The Banger Sisters: Movie Review, DVD Review (2002)

9/21/2007 Posted by Admin

Laughing at the past--at last

(Originally published 2002)

Written and directed by Bob Dolman, 94 minutes, rated R.


In "The Banger Sisters," Bob Dolman’s dirty little comedy about two former rock groupies reconnecting after decades apart, Goldie Hawn offers at least one answer as to what might have become of Penny Lane--the character her real-life daughter Kate Hudson played in "Almost Famous"--had she remained true to her band-aid roots.

Apparently, she could have become an affable wreck.

In the film, Hawn is Suzette, a free spirit, to say the least, with a tumble of blonde curls and fake breasts out to here who wears her tattoos like a badge and whom you sense has always relied on the kindness of strangers.

Unfortunately, the kindness has ended. As the film opens, Suzette is let loose into an unsuspecting world after being fired from her longtime bartending job at Whisky-a-Go-Go, a popular West Hollywood nightclub that's allowed her to remain mired in the past through the rock groups of the present.

Out of work and out of money, she drives to Phoenix, where her old pal, Vinnie (Susan Sarandon)--who now goes by Lavinia--is living in a suburban utopia brimming with new money, green lawns and conservative ideals.

For Suzette, the idea that Vinnie is now trying to pass herself off as a respectable soccer mom with two teen-age daughters and an attorney for a husband, is absurd. Vinnie once slept with as many musicians and rodies as Suzette, a fact that earned both women the nickname "the Banger sisters," which Vinnie would rather forget since nobody in her present life knows about her salacious past.

What ensues is a story without surprise--Suzette predictably shakes up Vinnie's life and forces her to question who she's become and all that she's lost along the way.

Thankfully, what makes the film worth seeing has less to do with the story than it does with the terrific chemistry between Hawn and Sarandon, who tear up the set and make an otherwise ordinary script seem almost extraordinary.

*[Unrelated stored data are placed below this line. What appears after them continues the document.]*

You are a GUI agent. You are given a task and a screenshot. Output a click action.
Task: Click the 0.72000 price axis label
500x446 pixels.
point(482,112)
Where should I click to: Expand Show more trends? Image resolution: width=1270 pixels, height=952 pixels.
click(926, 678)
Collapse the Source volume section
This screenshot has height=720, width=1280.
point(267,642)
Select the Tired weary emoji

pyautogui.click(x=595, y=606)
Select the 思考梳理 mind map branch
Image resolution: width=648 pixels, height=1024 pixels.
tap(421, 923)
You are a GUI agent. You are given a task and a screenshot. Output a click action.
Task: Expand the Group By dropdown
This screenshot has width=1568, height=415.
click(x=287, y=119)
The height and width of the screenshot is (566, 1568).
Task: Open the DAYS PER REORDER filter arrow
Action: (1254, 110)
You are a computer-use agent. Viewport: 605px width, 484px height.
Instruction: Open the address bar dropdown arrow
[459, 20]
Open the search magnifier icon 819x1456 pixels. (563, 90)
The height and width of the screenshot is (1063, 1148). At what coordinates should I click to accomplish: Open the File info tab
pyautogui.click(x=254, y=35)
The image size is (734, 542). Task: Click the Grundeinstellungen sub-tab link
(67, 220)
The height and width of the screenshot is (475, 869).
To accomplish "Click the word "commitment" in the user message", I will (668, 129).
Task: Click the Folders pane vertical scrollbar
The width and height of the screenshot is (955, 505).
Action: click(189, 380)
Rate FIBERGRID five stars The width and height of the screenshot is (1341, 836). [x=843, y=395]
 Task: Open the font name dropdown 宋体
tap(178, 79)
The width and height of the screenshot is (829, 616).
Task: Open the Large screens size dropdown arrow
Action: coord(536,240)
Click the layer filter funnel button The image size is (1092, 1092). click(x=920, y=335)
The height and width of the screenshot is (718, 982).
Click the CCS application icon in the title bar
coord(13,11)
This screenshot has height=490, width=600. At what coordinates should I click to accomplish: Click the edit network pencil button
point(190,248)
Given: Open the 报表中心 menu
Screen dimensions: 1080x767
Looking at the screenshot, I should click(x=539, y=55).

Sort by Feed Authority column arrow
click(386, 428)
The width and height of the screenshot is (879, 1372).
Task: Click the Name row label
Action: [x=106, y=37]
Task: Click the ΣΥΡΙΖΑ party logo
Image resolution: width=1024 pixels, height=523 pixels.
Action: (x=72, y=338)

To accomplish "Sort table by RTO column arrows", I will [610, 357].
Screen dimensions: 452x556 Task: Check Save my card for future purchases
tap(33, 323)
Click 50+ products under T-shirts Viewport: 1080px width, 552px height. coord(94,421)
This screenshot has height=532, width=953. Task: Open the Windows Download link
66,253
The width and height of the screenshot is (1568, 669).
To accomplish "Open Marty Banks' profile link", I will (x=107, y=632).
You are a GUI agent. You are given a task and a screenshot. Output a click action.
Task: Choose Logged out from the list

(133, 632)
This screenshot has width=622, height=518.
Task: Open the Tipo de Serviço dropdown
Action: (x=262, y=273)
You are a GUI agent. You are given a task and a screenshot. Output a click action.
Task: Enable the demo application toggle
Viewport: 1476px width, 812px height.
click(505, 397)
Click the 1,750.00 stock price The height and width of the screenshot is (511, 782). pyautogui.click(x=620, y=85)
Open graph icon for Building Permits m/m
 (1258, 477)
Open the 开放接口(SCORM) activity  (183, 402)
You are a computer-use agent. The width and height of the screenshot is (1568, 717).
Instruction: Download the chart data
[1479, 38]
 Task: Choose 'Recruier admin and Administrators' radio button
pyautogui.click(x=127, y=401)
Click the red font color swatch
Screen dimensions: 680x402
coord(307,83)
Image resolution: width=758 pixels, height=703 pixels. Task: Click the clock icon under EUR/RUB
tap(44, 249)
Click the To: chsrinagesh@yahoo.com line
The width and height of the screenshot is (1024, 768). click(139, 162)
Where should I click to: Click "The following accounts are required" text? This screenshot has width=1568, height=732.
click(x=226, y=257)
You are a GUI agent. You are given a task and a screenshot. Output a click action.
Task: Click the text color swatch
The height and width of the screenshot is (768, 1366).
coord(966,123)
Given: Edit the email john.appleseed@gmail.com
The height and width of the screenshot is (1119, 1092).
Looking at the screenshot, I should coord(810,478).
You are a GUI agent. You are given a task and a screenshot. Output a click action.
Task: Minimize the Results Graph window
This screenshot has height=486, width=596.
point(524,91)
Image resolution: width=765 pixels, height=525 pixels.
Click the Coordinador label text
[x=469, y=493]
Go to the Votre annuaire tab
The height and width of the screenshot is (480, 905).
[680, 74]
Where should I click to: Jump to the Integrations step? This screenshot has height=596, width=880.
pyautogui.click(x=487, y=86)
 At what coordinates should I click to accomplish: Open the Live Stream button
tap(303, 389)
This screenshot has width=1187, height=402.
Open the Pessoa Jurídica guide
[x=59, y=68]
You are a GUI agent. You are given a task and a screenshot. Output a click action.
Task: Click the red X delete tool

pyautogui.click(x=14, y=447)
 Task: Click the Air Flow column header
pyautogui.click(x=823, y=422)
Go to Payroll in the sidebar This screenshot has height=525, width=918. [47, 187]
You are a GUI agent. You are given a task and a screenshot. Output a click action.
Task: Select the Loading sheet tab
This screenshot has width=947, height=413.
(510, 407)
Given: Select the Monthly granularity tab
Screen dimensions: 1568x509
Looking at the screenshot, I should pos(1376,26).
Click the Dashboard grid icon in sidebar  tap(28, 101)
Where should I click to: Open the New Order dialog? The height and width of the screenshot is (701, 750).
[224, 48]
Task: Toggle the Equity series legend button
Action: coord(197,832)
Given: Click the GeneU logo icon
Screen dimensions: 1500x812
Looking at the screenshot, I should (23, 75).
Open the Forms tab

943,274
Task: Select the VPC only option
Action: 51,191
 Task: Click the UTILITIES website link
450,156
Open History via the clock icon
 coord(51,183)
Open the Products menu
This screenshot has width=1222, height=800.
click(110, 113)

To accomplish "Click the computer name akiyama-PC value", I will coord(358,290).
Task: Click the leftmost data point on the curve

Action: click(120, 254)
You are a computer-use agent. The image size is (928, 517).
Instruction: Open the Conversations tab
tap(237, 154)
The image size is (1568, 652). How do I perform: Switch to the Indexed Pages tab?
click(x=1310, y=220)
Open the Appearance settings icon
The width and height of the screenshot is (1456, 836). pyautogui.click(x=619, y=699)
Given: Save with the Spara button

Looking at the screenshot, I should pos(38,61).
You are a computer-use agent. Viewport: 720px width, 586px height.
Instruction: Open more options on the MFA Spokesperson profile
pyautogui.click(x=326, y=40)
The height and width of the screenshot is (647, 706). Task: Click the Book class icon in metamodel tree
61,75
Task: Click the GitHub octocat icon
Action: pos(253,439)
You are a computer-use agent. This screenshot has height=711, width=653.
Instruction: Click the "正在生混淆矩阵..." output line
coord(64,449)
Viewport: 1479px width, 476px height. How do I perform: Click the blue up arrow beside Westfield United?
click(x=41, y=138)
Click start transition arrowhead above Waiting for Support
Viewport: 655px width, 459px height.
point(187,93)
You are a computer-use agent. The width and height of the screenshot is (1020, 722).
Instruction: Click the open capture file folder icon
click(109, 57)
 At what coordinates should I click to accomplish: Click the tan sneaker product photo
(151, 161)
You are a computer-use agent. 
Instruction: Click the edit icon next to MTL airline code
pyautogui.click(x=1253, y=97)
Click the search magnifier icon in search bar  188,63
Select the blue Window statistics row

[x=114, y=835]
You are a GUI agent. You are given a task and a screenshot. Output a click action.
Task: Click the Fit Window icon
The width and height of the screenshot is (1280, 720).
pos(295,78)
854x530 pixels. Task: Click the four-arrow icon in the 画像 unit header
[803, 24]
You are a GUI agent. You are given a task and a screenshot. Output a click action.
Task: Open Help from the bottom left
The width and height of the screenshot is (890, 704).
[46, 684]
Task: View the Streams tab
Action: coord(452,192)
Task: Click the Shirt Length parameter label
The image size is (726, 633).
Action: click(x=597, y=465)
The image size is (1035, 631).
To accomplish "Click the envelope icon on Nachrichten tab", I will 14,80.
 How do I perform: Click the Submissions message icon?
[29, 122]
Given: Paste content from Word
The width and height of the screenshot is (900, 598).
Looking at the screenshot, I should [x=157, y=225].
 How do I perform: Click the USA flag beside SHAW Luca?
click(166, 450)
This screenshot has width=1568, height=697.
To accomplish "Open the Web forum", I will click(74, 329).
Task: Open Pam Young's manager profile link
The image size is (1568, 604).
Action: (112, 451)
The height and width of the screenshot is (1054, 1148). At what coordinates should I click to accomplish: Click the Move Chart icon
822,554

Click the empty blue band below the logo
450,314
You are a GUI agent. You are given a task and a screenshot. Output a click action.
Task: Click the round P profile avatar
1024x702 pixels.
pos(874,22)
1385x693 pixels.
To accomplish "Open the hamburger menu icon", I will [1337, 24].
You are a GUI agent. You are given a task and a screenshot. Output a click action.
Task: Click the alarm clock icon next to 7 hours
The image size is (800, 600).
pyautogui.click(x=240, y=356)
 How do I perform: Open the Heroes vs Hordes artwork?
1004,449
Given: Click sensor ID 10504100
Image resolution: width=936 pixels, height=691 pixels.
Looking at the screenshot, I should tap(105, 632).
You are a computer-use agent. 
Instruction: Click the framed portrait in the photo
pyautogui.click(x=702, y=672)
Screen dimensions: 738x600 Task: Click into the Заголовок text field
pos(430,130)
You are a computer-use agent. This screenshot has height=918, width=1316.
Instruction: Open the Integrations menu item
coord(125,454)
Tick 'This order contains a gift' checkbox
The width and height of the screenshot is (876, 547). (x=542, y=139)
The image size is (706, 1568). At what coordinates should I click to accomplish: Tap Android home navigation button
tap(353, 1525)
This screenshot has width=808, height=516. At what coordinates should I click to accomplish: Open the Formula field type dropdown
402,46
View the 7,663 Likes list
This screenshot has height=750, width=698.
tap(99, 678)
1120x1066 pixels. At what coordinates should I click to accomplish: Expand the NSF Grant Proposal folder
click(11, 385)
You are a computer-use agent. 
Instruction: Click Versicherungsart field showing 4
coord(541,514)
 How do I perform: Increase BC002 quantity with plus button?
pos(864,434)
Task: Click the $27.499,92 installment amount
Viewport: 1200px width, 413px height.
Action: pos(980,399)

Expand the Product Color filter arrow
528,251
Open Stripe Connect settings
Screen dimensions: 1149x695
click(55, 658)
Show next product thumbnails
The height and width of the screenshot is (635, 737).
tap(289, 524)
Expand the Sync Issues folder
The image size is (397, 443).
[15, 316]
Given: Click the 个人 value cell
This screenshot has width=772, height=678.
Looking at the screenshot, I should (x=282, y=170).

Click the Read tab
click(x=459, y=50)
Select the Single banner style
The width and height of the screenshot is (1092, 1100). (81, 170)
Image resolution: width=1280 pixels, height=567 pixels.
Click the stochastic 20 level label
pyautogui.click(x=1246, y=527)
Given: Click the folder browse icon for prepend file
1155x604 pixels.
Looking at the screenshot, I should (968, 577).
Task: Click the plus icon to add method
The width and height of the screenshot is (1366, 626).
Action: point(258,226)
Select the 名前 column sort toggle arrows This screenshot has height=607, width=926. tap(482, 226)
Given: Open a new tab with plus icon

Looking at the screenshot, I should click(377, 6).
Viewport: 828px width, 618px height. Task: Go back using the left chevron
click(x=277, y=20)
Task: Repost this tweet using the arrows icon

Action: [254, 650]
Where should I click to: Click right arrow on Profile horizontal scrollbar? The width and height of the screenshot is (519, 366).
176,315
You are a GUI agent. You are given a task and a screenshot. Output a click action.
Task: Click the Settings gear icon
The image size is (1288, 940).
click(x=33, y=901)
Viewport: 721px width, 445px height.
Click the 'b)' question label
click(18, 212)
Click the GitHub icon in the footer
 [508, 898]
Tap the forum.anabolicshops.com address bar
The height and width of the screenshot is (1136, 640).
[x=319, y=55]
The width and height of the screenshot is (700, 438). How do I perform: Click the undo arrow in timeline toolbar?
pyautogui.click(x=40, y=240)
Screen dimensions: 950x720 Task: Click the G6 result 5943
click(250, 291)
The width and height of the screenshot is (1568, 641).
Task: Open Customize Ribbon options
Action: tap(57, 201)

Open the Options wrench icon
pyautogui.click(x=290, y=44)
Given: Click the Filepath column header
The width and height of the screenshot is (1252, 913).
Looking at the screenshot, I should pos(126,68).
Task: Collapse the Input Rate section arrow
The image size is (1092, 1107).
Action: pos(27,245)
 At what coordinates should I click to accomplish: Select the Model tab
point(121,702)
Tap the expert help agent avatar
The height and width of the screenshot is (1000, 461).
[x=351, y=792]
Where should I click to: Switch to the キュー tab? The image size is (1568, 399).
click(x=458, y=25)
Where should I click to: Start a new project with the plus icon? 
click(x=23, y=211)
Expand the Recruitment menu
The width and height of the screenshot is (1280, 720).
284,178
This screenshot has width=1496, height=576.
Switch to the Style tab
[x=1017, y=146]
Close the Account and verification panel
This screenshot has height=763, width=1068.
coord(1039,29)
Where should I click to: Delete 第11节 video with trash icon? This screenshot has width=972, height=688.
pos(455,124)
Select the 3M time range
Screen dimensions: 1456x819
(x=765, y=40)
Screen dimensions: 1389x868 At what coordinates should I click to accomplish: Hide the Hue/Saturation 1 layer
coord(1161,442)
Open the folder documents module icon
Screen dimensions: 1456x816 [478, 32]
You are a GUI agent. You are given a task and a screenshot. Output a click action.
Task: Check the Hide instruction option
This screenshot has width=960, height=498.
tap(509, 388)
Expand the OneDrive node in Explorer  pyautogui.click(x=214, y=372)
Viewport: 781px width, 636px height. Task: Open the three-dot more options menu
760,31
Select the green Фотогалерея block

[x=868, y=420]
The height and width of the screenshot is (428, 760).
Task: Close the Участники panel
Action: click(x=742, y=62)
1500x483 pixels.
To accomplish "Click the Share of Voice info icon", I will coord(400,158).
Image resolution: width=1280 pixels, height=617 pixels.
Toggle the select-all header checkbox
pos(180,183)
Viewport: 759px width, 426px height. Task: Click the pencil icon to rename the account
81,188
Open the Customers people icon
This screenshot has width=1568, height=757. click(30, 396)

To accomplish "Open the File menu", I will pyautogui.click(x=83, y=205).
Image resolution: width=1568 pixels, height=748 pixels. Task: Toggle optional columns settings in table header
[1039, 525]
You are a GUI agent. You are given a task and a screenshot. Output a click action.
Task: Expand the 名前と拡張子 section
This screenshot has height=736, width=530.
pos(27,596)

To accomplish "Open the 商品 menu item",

With Geoffrey Rush as Suzette's other uptight friend, a failed screenwriter with murder in his heart whom she picks up on route to Phoenix, "The Banger Sisters" belongs to Hawn just as surely as "Almost Famous" belonged to Hudson. She steals the movie from Sarandon, who doesn’t seem to mind. This is, after all, clearly Goldie’s show and, at 57, she proves she still has what it takes to light a fire under the box office.